Recently, I’ve seen a huge number of people promoting apps on forums. These are apps that they’ve vibe coded themselves, and that they’re trying to monetize. There are so many reasons why you shouldn’t pay for these apps.
Your data is one prompt away from disaster
Vibe coded apps may not be secure
Vibe coding is genuinely impressive. With just a few prompts, you can get AI chatbots to generate impressive apps that really work without writing a single line of code yourself. With time and effort, you can refine your app into something that, on the surface at least, does exactly what it’s supposed to do.
If you’ve ever used an AI chatbot for more than about five minutes, however, you’ll know that they can hallucinate. They don’t just get things wrong; sometimes they actively make things up out of the blue. The trouble is, if you’re vibe coding an app with no coding knowledge, you have no idea when this happens.
Vibe coded apps can contain significant security risks, such as plaintext password storage or broken authentication due to flawed code. When you hand the app your payment details and personal data, you’re not just trusting the developer to keep it safe; you’re trusting every hallucinated line of code that the AI model wrote.
Nobody checked the work, including the seller
Closed source means a lack of scrutiny
I see a lot of projects online where the app is quite niche and would only apply to a small subset of people. For example, on the Home Assistant subreddit, there are regular posts from people who have created an app that can do a specific job.
The whole ethos of Home Assistant is that it’s free and open-source, so trying to monetize it is already going against everything that Home Assistant stands for. Usually, when people create projects, they host them on GitHub so that anyone can examine the code and see exactly how they work.
With closed-source apps, however, this isn’t the case. No one else gets to take a look through the code to see if it’s solid or whether it’s a total mess filled with potential security issues. With open source software, people who know how to code can check the work and warn others off if things look bad, but with vibe coded apps, no one has checked the code, and that probably includes the “developer” themselves.
The pitch is usually a warning
Making an app in a weekend is not a selling point
A lot of the time, these vibe coded apps have dead giveaways. They include statements such as “I put this together in a weekend” or “built this solo in under 48 hours.” This isn’t something to be proud of; it’s a clear indication that the app has been built in a rush without adequate care and attention.

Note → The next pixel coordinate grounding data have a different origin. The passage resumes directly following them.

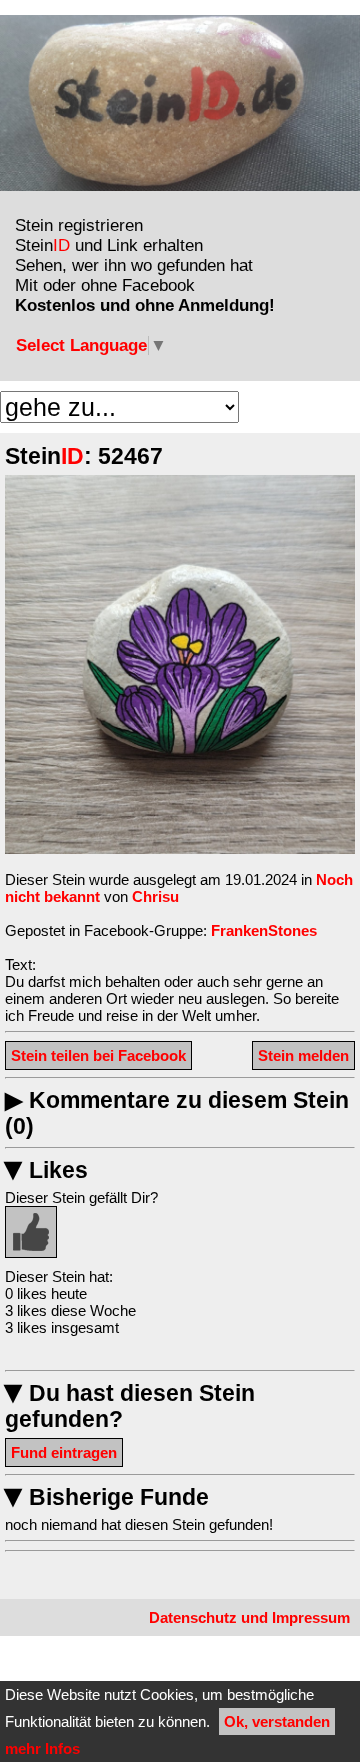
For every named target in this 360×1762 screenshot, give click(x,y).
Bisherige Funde (107, 1497)
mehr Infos (42, 1748)
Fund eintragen (64, 1452)
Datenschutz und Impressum (249, 1617)
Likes (46, 1170)
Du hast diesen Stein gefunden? (130, 1406)
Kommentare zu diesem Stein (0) (177, 1113)
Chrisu (155, 896)
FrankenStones (264, 930)
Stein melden (303, 1055)
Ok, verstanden (277, 1721)
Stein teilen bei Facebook (98, 1055)
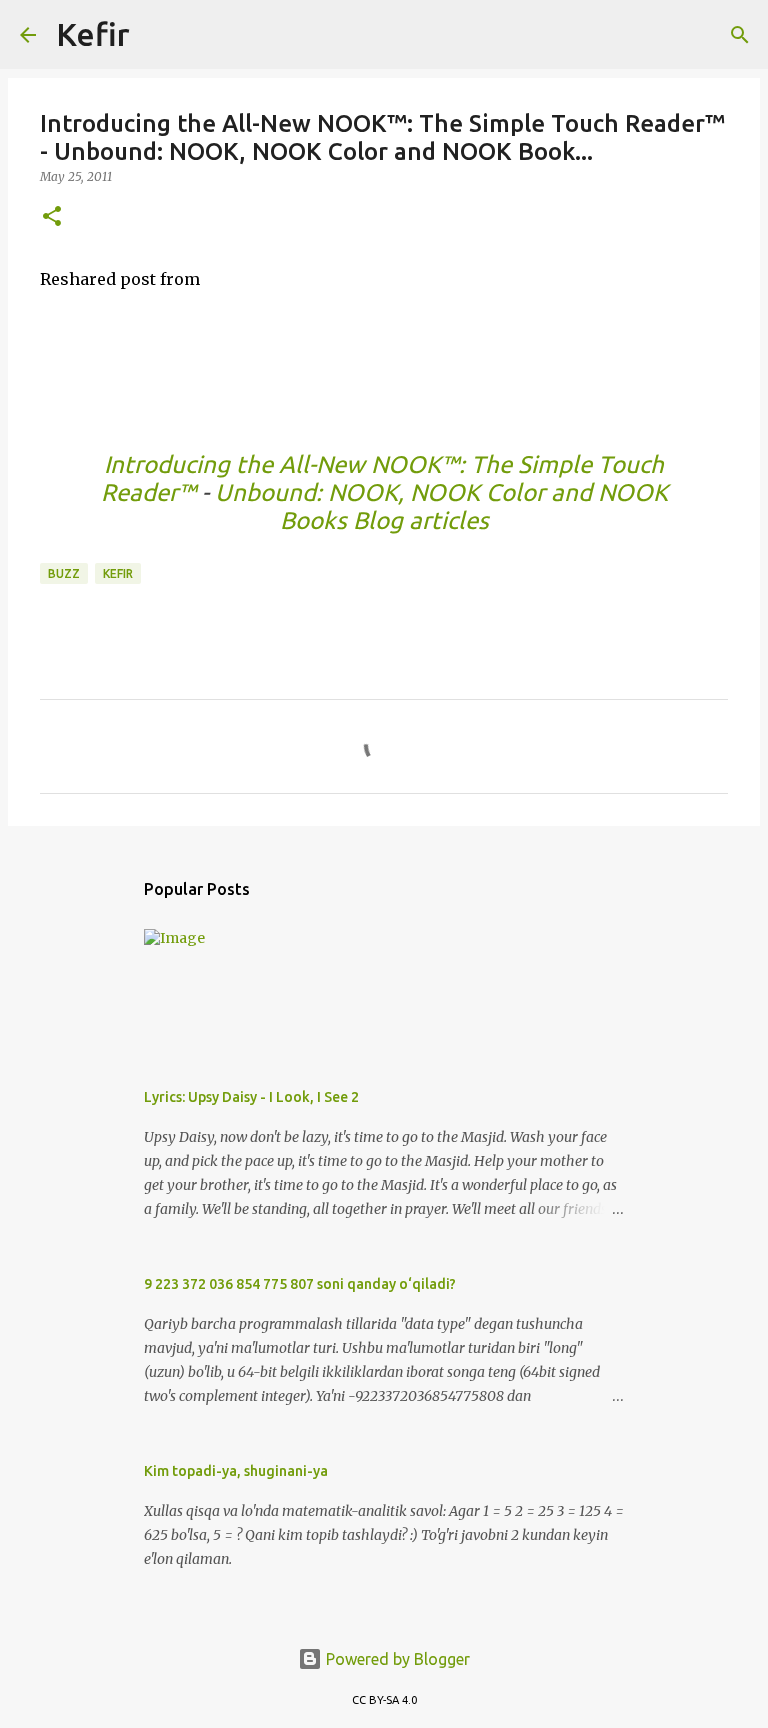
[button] (52, 217)
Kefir (93, 34)
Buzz (64, 573)
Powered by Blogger (396, 1659)
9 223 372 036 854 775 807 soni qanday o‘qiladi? (300, 1284)
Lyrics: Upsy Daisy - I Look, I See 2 (251, 1097)
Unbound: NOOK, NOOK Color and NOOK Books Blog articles (441, 506)
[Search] (158, 35)
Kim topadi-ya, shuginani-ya (236, 1471)
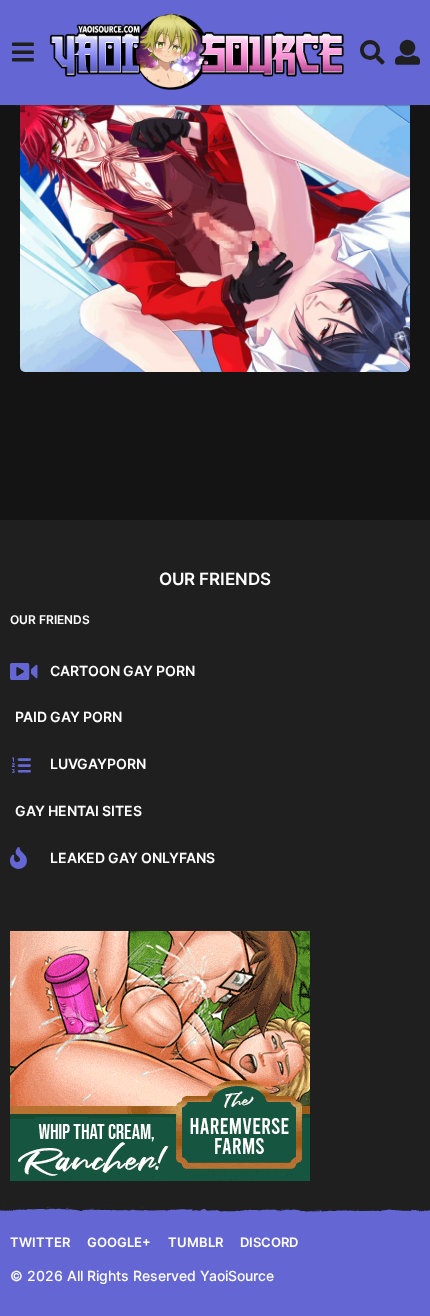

Real apps take time to build. If something has been thrown together in a weekend, then it’s highly unlikely that there’s been any proper testing, vulnerability scanning, or edge case hunting. It means that at best the app is likely to break when you try to do anything that the developer hasn’t considered, and at worst, the app could put all your data at risk.
Unfortunately, not every vibe coded app makes things this obvious. Some posts will try to obscure the fact that the app has been built using AI. Vibe coded apps can look polished and professional, so it’s not always easy to tell.
There is often one clue to look out for, however. People who use AI to write apps for them also often use AI to write forum posts for them. If there’s a post promoting an app, and it feels like the post was written using AI, then there’s a reasonable chance that the app was, too.
If they can make it, so can you
Why pay when you can make it yourself?
This is the biggest issue with people trying to sell vibe coded apps. If the developer doesn’t have any coding skills, then they’ve built the entire thing using AI models and some prompts. They then want you to pay them money for what they’ve built.
If they can make the app using AI, however, then so can someone else. If you see an app that looks vibe coded, and someone is trying to sell it to you, you may be able to vibe code your own version of an app that does the same thing.
If you’re relying solely on vibe coding, your app may have the same risks and issues as the one that they’re trying to sell you, but at least you’ll be aware of those risks. Since you’re making it for your own purposes, you may also be able to strip out many of the things that would make the app a security risk. If you’re running an app on your phone or your own computer, for example, you don’t need accounts or servers or databases storing credentials, and don’t necessarily need to send data outside your own home.
In other words, vibe coding your own version of an app may not merely save you from having to pay for it. It could also make it less of a security risk.
Vibe coding has its place
Don’t get me wrong, vibe coding can be very useful. I’ve used it to create simple apps for my own personal use. That’s the whole point; when you can do it yourself, there’s no reason to pay for anyone else’s poorly-built app.